◆ Text:
------------------------------------------------

Ecosyste.ms: Awesome

An open API service indexing awesome lists of open source software.

Awesome Lists | Featured Topics | Projects

https://github.com/algebraicjulia/algebraicrelations.jl

Relational Algebra, now with more algebra!
https://github.com/algebraicjulia/algebraicrelations.jl

algebra algebraic-structures category-theory relational relational-algebra relational-databases

Last synced: 8 days ago
JSON representation

Relational Algebra, now with more algebra!

Awesome Lists containing this project

README 

        
#  AlgebraicRelations.jl



[![Stable Documentation](https://img.shields.io/badge/docs-stable-blue.svg)](https://AlgebraicJulia.github.io/AlgebraicRelations.jl/stable)

[![Development Documentation](https://img.shields.io/badge/docs-dev-blue.svg)](https://AlgebraicJulia.github.io/AlgebraicRelations.jl/dev)

[![Code Coverage](https://codecov.io/gh/AlgebraicJulia/AlgebraicRelations.jl/branch/main/graph/badge.svg)](https://codecov.io/gh/AlgebraicJulia/AlgebraicRelations.jl)

[![CI/CD](https://github.com/AlgebraicJulia/AlgebraicRelations.jl/actions/workflows/julia_ci.yml/badge.svg)](https://github.com/AlgebraicJulia/AlgebraicRelations.jl/actions/workflows/julia_ci.yml)



![Tests](https://github.com/AlgebraicJulia/AlgebraicRelations.jl/workflows/Tests/badge.svg)



AlgebraicRelations.jl is a Julia library built to provide an intuitive and

elegant method for generating and querying a scientific database. This

package provides tooling for defining database schemas,

generating query visualizations, and connecting directly up to a PostgreSQL

server. This package is built on top of

[Catlab.jl](https://github.com/AlgebraicJulia/Catlab.jl) which is the

powerhouse behind its functions.



## Learning by Doing



The functions of this library may be best explained by showing an example

of how it can be used. This will be done in the steps of [Defining a

Schema](#defining-a-schema), [Creating Queries](#creating-queries), and

[Connecting to PostgreSQL](#connecting-to-postgresql).

------------------------------------------------

◆ Information given:

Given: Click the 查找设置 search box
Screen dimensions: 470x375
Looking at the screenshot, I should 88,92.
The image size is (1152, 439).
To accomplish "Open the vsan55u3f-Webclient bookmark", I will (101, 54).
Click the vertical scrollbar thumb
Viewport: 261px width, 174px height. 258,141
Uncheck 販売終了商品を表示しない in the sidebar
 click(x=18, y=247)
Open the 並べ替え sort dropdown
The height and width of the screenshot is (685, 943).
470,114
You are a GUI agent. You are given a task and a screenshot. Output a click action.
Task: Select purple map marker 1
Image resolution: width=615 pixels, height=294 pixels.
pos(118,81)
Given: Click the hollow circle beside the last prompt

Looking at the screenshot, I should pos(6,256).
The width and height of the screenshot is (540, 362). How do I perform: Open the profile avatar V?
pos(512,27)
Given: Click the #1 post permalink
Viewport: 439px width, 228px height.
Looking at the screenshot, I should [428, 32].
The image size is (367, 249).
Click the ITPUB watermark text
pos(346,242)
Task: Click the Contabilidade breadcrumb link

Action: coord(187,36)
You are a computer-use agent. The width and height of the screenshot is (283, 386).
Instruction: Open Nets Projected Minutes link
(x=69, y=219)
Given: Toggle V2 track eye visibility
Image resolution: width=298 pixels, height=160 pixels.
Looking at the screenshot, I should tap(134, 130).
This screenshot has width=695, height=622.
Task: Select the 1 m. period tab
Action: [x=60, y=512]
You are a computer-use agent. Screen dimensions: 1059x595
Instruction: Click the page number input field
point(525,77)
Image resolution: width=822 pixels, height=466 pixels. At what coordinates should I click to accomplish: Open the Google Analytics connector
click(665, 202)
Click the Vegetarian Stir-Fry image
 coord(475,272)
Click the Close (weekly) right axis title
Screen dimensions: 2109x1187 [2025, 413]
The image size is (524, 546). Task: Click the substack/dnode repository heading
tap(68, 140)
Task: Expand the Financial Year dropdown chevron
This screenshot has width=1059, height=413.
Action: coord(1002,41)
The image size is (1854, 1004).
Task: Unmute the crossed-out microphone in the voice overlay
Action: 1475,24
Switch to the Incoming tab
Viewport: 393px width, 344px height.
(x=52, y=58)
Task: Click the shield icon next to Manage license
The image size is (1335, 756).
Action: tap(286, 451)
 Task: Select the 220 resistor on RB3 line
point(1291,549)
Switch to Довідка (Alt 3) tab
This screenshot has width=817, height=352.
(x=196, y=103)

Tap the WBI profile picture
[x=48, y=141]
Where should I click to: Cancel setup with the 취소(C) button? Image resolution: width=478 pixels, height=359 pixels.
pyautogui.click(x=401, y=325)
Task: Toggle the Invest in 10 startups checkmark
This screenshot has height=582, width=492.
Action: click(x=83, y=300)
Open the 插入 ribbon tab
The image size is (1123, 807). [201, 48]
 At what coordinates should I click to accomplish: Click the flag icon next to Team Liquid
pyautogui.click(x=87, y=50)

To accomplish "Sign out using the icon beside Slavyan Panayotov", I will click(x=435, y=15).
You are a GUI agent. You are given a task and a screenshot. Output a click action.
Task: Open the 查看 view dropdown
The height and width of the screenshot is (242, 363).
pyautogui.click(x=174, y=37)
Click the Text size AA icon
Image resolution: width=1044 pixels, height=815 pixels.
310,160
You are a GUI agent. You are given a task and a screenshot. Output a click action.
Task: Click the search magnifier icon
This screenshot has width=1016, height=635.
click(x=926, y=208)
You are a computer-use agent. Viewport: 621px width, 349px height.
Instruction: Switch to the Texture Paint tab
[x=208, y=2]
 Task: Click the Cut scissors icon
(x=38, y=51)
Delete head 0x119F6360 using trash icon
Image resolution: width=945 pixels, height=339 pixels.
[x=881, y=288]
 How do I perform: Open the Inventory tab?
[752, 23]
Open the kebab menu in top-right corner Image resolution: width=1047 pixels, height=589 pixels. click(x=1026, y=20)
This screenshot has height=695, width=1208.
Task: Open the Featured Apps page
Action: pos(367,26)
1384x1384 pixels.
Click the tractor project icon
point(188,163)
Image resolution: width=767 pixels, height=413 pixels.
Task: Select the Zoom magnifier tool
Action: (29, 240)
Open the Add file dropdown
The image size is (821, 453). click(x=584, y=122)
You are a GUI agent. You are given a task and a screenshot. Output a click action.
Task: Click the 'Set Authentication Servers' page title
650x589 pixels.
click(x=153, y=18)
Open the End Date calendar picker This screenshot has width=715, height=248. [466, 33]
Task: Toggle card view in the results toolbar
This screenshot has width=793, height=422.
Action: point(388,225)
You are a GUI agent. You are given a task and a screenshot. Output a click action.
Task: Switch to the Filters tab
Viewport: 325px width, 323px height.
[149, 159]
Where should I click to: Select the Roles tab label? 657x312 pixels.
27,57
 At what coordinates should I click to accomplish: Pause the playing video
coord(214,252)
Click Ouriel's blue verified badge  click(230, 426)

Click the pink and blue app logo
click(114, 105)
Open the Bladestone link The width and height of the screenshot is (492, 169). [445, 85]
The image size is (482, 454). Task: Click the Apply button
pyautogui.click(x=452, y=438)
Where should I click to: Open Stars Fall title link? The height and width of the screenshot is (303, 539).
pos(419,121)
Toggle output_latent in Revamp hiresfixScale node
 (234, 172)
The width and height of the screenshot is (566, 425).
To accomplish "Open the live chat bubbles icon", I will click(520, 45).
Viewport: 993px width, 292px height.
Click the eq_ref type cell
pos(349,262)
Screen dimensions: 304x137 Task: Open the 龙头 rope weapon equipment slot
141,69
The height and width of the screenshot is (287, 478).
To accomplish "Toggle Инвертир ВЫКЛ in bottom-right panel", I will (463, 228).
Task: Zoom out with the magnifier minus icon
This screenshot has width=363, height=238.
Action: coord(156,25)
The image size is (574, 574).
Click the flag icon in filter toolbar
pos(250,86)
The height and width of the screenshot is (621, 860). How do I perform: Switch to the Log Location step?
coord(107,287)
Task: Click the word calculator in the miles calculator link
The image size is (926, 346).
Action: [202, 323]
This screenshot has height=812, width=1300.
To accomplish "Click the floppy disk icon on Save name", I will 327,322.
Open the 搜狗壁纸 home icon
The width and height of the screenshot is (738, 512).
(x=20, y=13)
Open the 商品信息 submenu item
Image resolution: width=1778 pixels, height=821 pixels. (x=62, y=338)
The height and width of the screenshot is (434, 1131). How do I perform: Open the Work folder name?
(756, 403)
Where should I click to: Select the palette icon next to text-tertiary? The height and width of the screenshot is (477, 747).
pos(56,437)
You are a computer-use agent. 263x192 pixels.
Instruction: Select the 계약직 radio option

------------------------------------------------

◆ Task list:
a – Which topic tags does the AlgebraicRelations.jl page list for the project?
b – Rewrite the AlgebraicRelations.jl page from "generating query visualizations, and" to "behind its functions.", replacing "powerhouse" with "driving force".
The records that come after the AlgebraicRelations.jl page are unrelated to it.

◆ Response list:
a – algebra, algebraic-structures, category-theory, relational, relational-algebra, relational-databases

b –
generating query visualizations, and connecting directly up to a PostgreSQL

server. This package is built on top of

[Catlab.jl](https://github.com/AlgebraicJulia/Catlab.jl) which is the

driving force behind its functions.